START DATA EXTRACTS
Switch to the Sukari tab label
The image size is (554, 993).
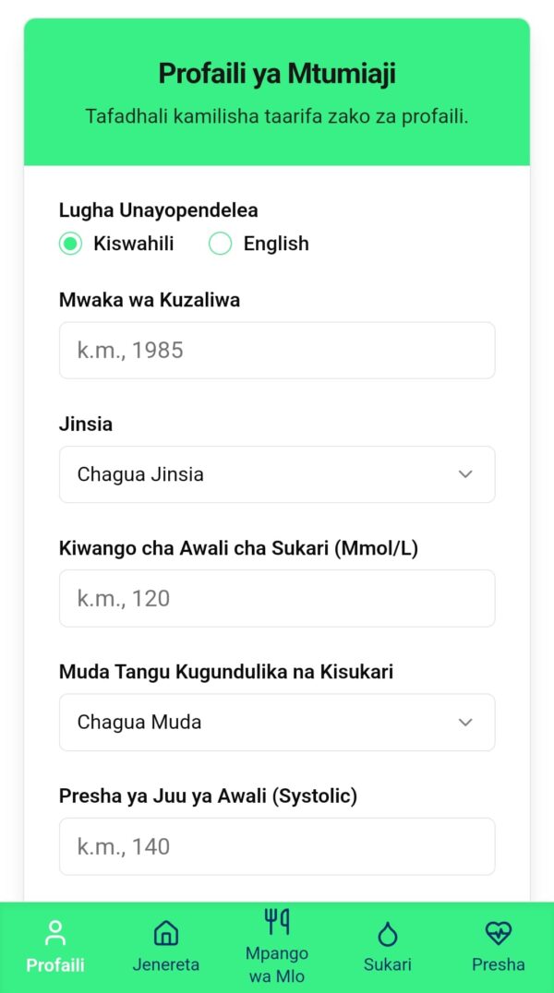click(388, 964)
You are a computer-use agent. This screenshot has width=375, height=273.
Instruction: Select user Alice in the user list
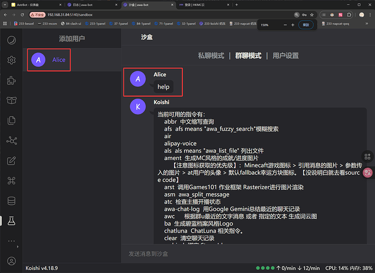coord(58,60)
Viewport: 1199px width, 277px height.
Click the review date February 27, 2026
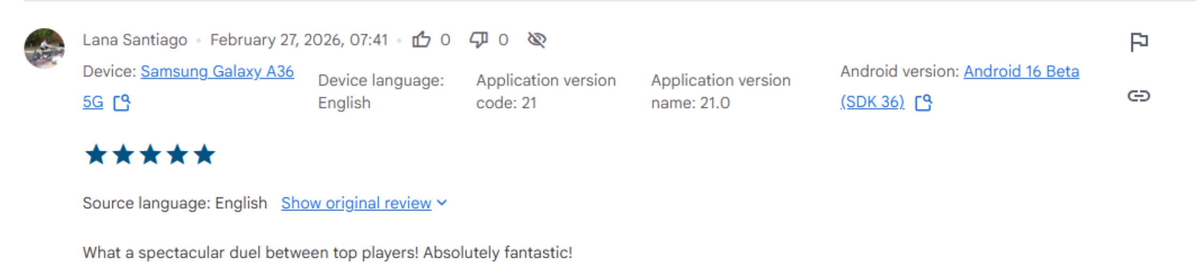299,40
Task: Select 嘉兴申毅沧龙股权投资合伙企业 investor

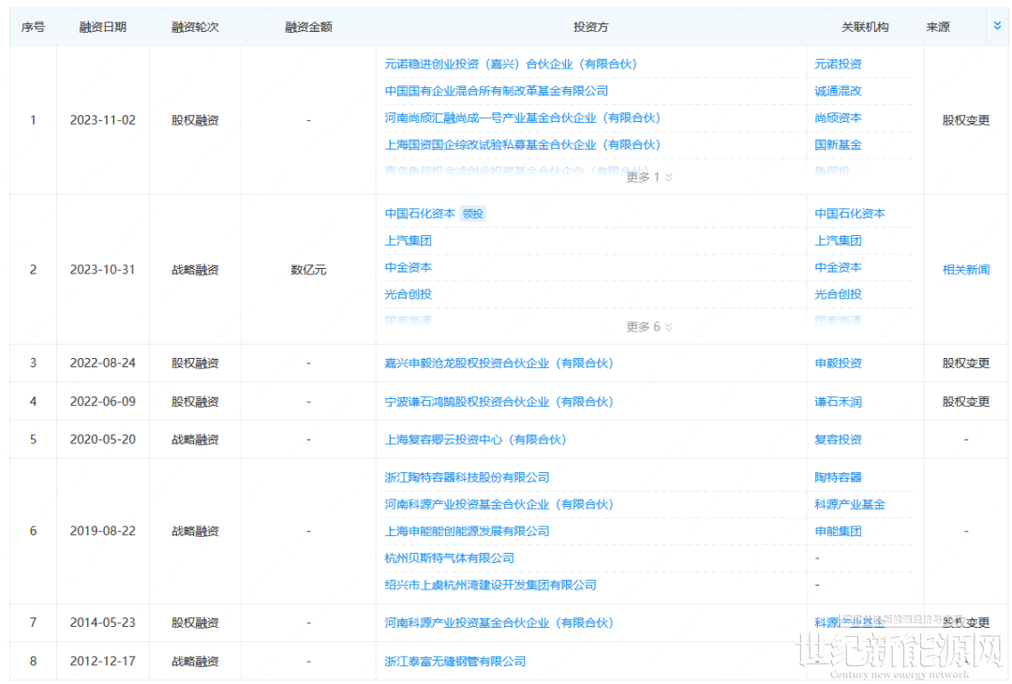Action: pos(499,364)
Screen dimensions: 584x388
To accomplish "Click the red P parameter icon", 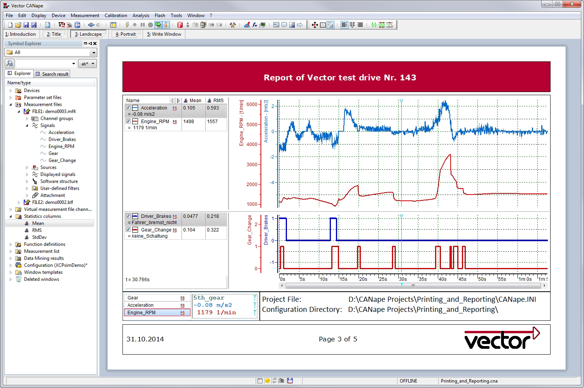I will (x=180, y=25).
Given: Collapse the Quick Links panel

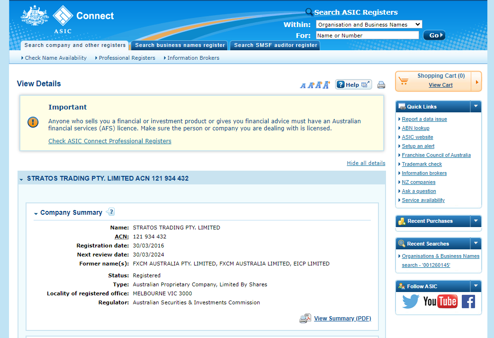Looking at the screenshot, I should point(476,107).
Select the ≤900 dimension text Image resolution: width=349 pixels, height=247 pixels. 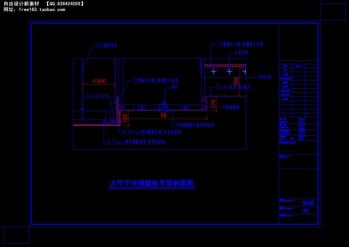(99, 81)
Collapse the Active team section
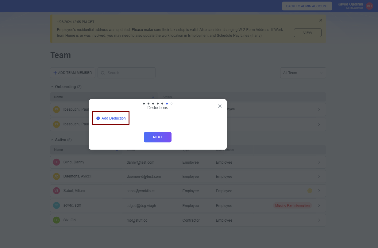 (52, 140)
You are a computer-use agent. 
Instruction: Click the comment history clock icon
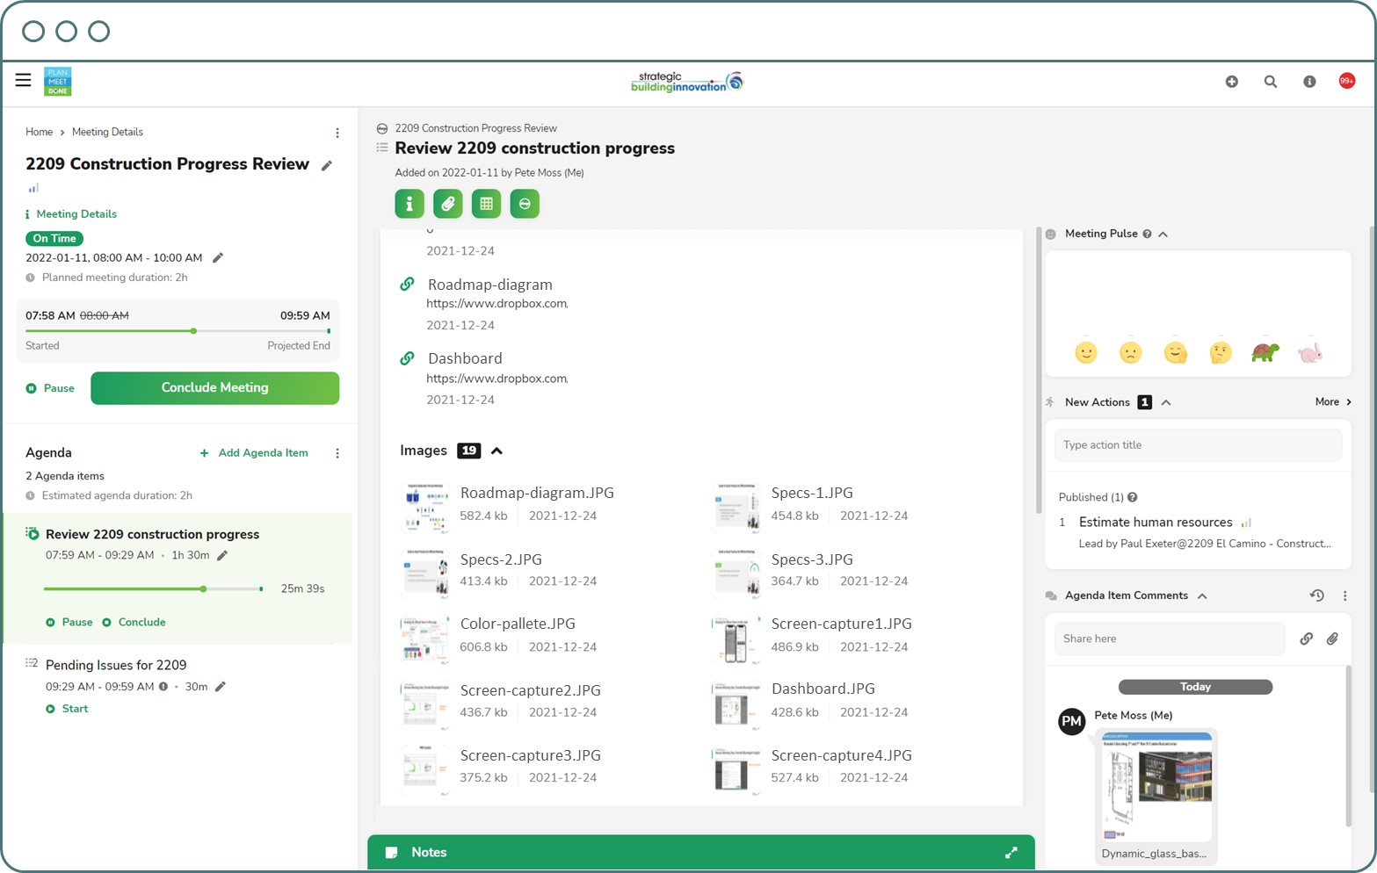[1316, 595]
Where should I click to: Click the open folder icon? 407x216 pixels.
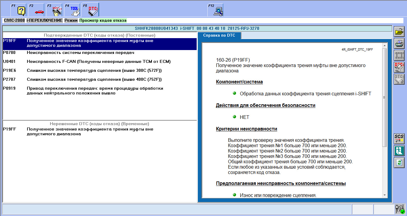[399, 32]
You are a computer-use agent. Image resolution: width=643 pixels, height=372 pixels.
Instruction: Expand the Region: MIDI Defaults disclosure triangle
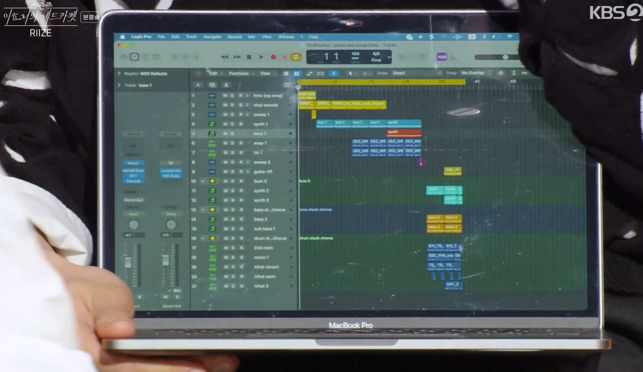tap(119, 74)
END DATA EXTRACTS
■ **AIM OF THE EXERCISE**:
Give again, unchanged, only the lines from the line containing "Instruction: Click the" to the last line of the records above. Pictures do not belong in the copy.

■ **ANSWER TO THIS TASK**:
Instruction: Click the comment history clock icon
[1316, 595]
Where should I click to: Click the open folder icon? 407x216 pixels.
[399, 32]
You are a computer-use agent. Image resolution: width=643 pixels, height=372 pixels.
Instruction: Expand the Region: MIDI Defaults disclosure triangle
tap(119, 74)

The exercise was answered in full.